Commercial Brokers Favor TRIA Renewal Says CIAB

March 31, 2004

Eighty percent of the leading commercial property/casualty insurance brokers say the federal Terrorism Risk Insurance Act (TRIA) should be extended when it expires at the end of 2005, according to a survey released today by the Council of Insurance Agents & Brokers.

The CIAB represents the nation’s largest commercial insurance brokers who write 80 percent of the property/casualty premiums and administer billions of dollars of employee benefit accounts annually.

“Half of the commercial brokers responding to the survey said fewer than 20 percent of their clients are actually buying the federally backed terrorism coverage,” said the bulletin. Reasons cited included “the high cost of coverage and their clients’ belief that they are not likely to be targets of terrorism.”

The survey, however, concluded that among those brokers who responded most were concerned that “if TRIA were allowed to expire, the properties that need the coverage the most would be unable to find it.”

The CIAB cited the remarks of one Northeastern broker who indicated that “TRIA has not motivated the reinsurance markets to provide terrorism cover. Without TRIA, primary carriers will revert to excluding coverage. While mostly a problem for the larger commercial risks in high profile cities and regions, a lack of coverage would have a negative effect on the economy, jobs and society.”

It also cited a broker from the Midwest, who stated that “Carriers are already voicing concerns they cannot afford another large event. If it (the federal backstop) is not extended, the number of clients and locations will increase that cannot obtain terrorism coverage. The commercial property development market will have problems.”

The CIAB noted that “About 70 percent of the respondents said they thought terrorism coverage was more available now than was the case a year ago, at least partly because there has not been another incident of terrorism since the 9/11 attacks.” However, as another broker observed, “It is offered on most everything, and most accounts decline it. It doesn’t seem to be on people’s minds as much anymore.”

CIAB President Ken A. Crerar said the survey shows that the insurance marketplace is being driven more by the requirements of law than by any greater capacity for terrorism coverage. “Because negotiations over renewals for large accounts typically begin several months before the policy renewal date, we could start seeing the impact of the expiration of TRIA as early as this fall for January 2005 renewals,” he stated. “Lawmakers need to realize when evaluating a TRIA extension that some carriers may choose not to renew a yearly contract on a high- profile property if it means that for a short period of time, there would be no federal protection in the event of a terrorist act.”

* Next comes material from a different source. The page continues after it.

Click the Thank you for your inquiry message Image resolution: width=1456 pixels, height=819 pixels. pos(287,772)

A number of brokers responding to the CIAB survey noted that in the case of domestic acts of terrorism, which are not covered by TRIA, only limited coverage is available and it is often linked with a client buying TRIA coverage.

Stand-alone domestic coverage is usually available only for smaller to medium-sized risks, the brokers said. If insurance carriers were no longer required by federal law to offer terrorism coverage, the brokers said it was unclear how readily available the coverage would be. “Without it, a lot of carriers will probably discontinue coverage,” the bulletin quoted a broker from the Southeast.

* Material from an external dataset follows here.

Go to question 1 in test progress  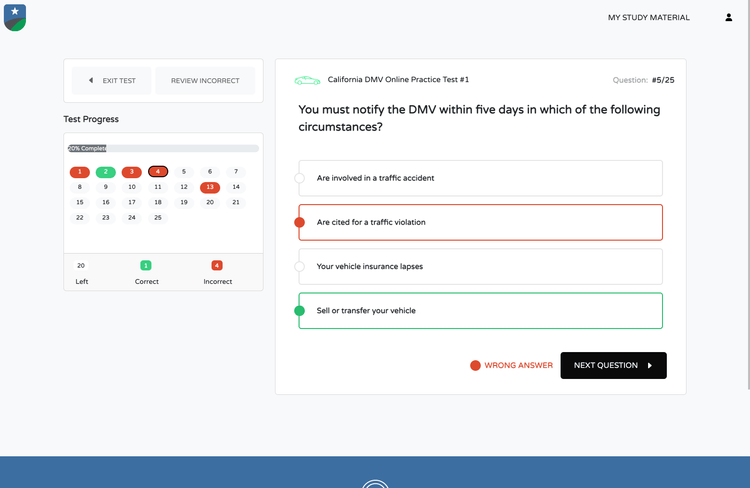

Another broker noted that “We have not seen the reinsurance market develop that could replace the government’s backstop, so without that, there is no way for insurers to provide un-reinsured terrorism and at the same time guarantee their solvency to respond to other claims.”

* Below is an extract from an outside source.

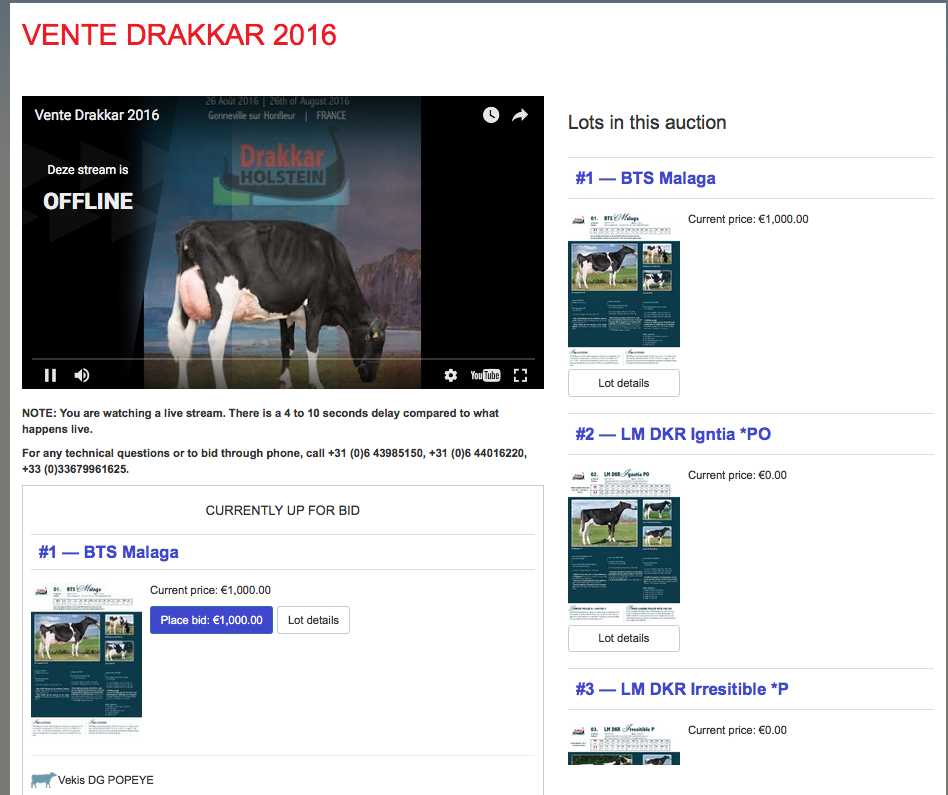Open the #2 — LM DKR Igntia *PO link
Screen dimensions: 948x795
tap(673, 434)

Asked what types of properties and what regions of the country are considered the highest risks for acts of terrorism, the brokers gave pretty much the same responses as they have since the 9/11 terrorist attacks: major metropolitan areas; high- profile and “trophy” buildings; major landmarks; government buildings; nuclear power and petro-chemical plants; bridges; modes of public transportation; and large resort centers, stadiums or amusement and entertainment venues that draw big crowds.